Warszawa M-20 była pierwszym „polskim” samochodem osobowym produkowanym po II wojnie światowej. W rzeczywistości początkowo planowano produkcję licencyjnych Fiatów 1100, ale projekt przerwano ponoć na żądanie samego Józefa Stalina. Zamiast tego na liniach montażowych Żerania pojawił się model GAZ-M20 Pobieda, produkowany pod nazwą Warszawa M-20. Pierwsze egzemplarze były jedynie składane i oznaczane w Polsce, podczas gdy rzeczywista produkcja ruszyła później. Choć jak widać na filmie Polskiej Kroniki Filmowej pt. Pobiedy dla Warszawy, pierwsze egzemplarze Pobied, przywożono również gotowe w skrzyniach do Warszawy.
R e k l a m a
Podobno pierwszy egzemplarz Warszawy M-20 trafił do użytku marszałka Konstantego Rokossowskiego, jednak ślad po nim zaginął. Fabryka próbowała go odnaleźć już w latach 70., oferując właścicielowi w zamian nowego Poloneza, ale bez skutku. Przełom nastąpił dopiero niedawno, gdy Patryk Mikiciuk wytropił samochód w Finlandii, gdzie należał do Augusta Aaltonena, ojca słynnego kierowcy rajdowego Rauno Aaltonena.

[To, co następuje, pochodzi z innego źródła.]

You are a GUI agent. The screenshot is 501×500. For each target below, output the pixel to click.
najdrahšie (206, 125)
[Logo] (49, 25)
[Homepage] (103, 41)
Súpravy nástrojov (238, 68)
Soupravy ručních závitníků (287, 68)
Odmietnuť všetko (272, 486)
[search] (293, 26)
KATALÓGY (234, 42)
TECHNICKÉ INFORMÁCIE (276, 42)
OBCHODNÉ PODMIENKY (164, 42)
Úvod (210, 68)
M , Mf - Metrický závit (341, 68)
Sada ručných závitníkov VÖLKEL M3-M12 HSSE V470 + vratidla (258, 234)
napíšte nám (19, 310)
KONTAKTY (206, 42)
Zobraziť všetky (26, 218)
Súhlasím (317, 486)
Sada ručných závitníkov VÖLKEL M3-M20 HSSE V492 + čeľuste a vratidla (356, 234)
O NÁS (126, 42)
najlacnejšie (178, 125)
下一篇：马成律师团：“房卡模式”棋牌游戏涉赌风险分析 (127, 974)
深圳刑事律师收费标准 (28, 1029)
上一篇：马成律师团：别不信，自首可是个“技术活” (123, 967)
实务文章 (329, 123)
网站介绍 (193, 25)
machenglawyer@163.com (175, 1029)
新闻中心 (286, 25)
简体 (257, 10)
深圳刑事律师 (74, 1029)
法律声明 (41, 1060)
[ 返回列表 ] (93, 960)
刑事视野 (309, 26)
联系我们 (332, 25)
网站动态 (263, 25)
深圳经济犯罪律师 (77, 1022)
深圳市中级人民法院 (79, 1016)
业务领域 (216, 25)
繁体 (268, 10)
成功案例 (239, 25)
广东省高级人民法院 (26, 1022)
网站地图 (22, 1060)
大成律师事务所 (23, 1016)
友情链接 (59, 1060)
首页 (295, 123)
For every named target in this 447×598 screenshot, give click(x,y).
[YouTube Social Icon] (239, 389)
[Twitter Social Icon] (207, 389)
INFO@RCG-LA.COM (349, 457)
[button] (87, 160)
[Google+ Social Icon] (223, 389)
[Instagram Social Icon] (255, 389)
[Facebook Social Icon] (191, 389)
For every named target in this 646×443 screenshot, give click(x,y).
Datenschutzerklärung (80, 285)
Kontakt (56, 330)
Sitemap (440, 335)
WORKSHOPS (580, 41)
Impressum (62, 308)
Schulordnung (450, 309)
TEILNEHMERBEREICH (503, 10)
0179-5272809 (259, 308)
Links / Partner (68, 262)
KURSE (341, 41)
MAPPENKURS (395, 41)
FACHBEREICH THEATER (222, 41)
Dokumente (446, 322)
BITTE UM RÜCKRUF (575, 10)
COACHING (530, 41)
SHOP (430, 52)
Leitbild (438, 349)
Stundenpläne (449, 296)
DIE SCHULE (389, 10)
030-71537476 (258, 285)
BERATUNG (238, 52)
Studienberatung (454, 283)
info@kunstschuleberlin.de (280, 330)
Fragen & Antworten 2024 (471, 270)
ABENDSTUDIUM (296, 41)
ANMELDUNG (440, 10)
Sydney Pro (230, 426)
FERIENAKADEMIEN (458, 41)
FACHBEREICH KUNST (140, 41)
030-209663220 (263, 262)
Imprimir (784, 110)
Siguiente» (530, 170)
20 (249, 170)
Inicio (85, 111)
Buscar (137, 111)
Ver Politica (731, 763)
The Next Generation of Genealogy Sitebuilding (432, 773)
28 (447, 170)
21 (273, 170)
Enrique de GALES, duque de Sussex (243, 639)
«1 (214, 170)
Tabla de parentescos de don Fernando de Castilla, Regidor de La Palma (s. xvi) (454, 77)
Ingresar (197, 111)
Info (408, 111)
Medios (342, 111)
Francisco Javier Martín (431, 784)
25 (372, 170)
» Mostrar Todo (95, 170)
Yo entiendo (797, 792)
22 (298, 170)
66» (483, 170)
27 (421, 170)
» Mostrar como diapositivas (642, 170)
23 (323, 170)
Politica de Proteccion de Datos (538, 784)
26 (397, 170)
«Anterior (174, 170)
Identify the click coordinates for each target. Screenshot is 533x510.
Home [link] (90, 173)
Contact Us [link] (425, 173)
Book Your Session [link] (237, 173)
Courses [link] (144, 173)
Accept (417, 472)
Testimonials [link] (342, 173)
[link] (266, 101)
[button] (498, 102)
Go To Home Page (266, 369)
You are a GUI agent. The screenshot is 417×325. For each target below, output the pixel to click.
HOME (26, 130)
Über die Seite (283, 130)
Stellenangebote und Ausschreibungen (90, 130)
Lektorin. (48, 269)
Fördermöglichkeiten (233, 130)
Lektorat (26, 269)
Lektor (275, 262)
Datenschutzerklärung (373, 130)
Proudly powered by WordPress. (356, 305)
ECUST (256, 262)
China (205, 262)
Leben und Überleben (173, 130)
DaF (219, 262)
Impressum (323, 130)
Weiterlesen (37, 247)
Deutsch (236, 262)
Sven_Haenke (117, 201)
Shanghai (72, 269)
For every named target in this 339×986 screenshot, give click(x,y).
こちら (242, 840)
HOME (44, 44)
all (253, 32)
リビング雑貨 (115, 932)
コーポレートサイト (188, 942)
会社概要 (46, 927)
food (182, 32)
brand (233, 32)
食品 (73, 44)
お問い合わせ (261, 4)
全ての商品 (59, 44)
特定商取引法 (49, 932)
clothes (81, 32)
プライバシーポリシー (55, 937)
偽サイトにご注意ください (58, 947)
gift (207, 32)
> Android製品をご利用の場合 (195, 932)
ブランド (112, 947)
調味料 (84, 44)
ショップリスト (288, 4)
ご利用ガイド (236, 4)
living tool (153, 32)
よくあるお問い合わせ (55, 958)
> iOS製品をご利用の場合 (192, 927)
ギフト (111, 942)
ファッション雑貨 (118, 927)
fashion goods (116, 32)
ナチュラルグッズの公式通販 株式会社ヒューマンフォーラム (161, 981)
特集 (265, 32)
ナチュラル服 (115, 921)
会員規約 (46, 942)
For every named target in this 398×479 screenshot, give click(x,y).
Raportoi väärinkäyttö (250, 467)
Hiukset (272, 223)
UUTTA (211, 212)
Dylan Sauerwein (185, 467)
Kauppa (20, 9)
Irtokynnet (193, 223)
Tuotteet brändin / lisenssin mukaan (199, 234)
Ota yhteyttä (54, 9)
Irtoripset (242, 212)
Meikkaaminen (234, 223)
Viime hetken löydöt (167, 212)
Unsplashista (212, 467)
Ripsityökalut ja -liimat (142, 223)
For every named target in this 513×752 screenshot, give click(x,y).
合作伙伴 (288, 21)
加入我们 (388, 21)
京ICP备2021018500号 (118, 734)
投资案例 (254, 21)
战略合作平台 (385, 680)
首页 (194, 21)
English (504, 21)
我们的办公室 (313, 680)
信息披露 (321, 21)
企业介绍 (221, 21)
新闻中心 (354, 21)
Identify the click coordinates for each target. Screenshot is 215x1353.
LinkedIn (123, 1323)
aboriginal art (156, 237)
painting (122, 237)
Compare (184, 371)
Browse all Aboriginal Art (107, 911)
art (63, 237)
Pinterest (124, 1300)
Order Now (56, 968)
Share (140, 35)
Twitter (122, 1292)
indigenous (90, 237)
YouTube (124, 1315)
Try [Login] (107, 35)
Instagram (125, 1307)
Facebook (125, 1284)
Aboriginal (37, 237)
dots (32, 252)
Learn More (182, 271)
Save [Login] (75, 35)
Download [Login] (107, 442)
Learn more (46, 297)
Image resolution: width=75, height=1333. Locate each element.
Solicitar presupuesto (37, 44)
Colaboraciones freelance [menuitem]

Po premierze auta w Muzeum Motoryzacji i Techniki w Otrębusach, jak to często bywa przy tego typu znaleziskach, pojawiło się więcej plotek i spekulacji, niż włosów na głowie, czy faktycznie jest to pierwsza Warszawa, a może pierwsza sprzedana oficjalnie do dealer’a. Pewnie tego się już nie dowiemy, niemniej jest to z pewnością najstarszy egzemplarz Warszawy M-20, jaki możemy oglądać w naszym kraju i choćby dlatego, jest to naprawdę sensacyjne odkrycie, które ciężko pewnie będzie pobić w najbliższym czasie.